David was fully aware of the unpredictable disease trajectory and how his ‘journey through dementia’ could be ‘quick or slow’. Consequently, David used this knowledge as leverage to thoroughly discuss expectations for the future and plan decisions with his wife. Their discussions comprised two types of planning on David’s part: pre-defined discussion (‘the planning that we’ve done’) and potential interim and iterative planning for the future (‘how we’re going to treat each other as life goes on’). These different types of planning emphasised the iterative nature of ACPs; that is, ACPs need to be reviewed and, where necessary, revised over time by the persons that would be affected by such decisions. By discussing their plans together, David and his wife could strategise on how to safeguard their decisions about their future lives and, over time, revisit and adjust their plans in ways that are practical for them both whilst accommodating expectations for the future.

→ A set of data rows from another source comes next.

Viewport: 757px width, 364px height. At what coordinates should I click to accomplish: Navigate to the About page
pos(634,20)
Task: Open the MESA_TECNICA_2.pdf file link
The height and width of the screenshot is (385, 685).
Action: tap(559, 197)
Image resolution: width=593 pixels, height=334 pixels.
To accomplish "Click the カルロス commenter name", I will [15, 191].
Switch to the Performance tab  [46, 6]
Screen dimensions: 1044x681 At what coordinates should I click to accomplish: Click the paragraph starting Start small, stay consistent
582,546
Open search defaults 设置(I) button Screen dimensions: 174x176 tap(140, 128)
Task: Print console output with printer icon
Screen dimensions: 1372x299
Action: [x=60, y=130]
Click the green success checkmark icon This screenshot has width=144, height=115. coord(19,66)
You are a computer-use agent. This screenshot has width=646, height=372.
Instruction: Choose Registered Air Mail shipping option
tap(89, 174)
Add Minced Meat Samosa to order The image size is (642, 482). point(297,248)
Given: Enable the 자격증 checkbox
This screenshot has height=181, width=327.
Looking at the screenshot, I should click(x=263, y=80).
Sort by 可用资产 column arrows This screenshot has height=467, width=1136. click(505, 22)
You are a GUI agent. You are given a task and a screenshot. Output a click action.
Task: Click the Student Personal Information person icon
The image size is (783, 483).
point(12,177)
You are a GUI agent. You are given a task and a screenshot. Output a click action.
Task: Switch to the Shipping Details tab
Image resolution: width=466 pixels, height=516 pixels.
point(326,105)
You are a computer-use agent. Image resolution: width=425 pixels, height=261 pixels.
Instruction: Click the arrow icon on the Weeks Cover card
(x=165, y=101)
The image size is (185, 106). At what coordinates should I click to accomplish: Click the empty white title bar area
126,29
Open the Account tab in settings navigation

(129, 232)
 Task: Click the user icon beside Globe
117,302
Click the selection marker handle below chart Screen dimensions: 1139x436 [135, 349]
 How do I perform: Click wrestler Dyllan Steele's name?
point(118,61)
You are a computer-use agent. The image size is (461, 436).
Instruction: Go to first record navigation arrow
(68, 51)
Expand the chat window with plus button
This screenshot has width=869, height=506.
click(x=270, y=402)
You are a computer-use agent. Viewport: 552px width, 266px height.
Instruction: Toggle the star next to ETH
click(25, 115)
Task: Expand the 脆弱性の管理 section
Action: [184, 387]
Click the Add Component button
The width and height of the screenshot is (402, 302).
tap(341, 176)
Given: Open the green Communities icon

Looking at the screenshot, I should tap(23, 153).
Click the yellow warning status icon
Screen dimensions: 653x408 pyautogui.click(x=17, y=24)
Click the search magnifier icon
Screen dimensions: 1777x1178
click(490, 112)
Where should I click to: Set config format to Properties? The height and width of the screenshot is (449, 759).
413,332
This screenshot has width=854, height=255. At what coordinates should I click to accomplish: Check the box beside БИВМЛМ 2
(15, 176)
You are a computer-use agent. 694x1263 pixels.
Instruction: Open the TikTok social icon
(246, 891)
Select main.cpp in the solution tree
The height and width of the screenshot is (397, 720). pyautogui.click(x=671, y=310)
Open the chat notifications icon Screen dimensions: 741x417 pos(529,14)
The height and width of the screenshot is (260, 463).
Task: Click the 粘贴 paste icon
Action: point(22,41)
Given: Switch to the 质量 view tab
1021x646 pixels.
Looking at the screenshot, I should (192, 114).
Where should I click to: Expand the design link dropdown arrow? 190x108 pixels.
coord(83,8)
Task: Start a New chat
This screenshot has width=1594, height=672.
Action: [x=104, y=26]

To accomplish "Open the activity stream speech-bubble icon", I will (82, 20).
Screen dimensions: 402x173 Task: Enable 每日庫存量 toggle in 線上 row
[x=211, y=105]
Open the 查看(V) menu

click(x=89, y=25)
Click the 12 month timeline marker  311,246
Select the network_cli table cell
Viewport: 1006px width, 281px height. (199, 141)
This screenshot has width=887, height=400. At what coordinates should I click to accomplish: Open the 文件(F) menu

Although, their pre-defined discussion may change in the future, these co-created discussions indicate a relational, iterative approach of ACP between David and his wife thus might prove more realistic for both. For example, the extract shows the co-constructed planning process that occurred between David and his wife when she suggested he create a ‘memory box’, which he was ‘keen to do’. This suggestion highlights the relational nature of the couple; that is, her input also influenced David’s decisions on what he wanted to be enshrined in his ACP as well as potentially affecting both their future lives when ACP decisions may be enacted. As such, David’s future plans did not totally originate from his individual rationalisations, rather, the plans were relationally founded and were originated from his co-existence with his wife (self-in-relation-with others) based perhaps on intimate knowledge of a past lived together.

David’s extract suggests the shifting expectations of his decisions and future plans from individual needs to a shared-decision process with the person who was involved in his care: his wife. This transition juxtaposed and challenged the public narrative of individualistic ACP and emphasised the relational collective shared decision-making between PwD and their key persons. Consequently, this emphasises the importance of PwD’s ACP that will gradually transform over time and need to be co-constructed with others.

Relational interdependency

This narrative explored the notion of relationality within interrelationships between PwD, their family and HCPs that influence the ACP process. Dementia symptomatology can variably affect how or if a PwD can conceptualise and express their wishes for the future within the context of planning and writing their ACP [8, 29]. Participants suggested several symptoms that can variously influence their ACP over time which are PwD’s declining reading and writing capabilities as well as fluctuating memory. As such, for most PwD, the support from their key person (s) can help to overcome the difficulty surround the ACP process. In this study, the key persons often were PwD’s carers or professionals who have an established, trusting relationship with PwD. Specially, their tacit understanding and appropriate support within the relationship seemed to allow PwD to initiate and revise an ACP accordingly.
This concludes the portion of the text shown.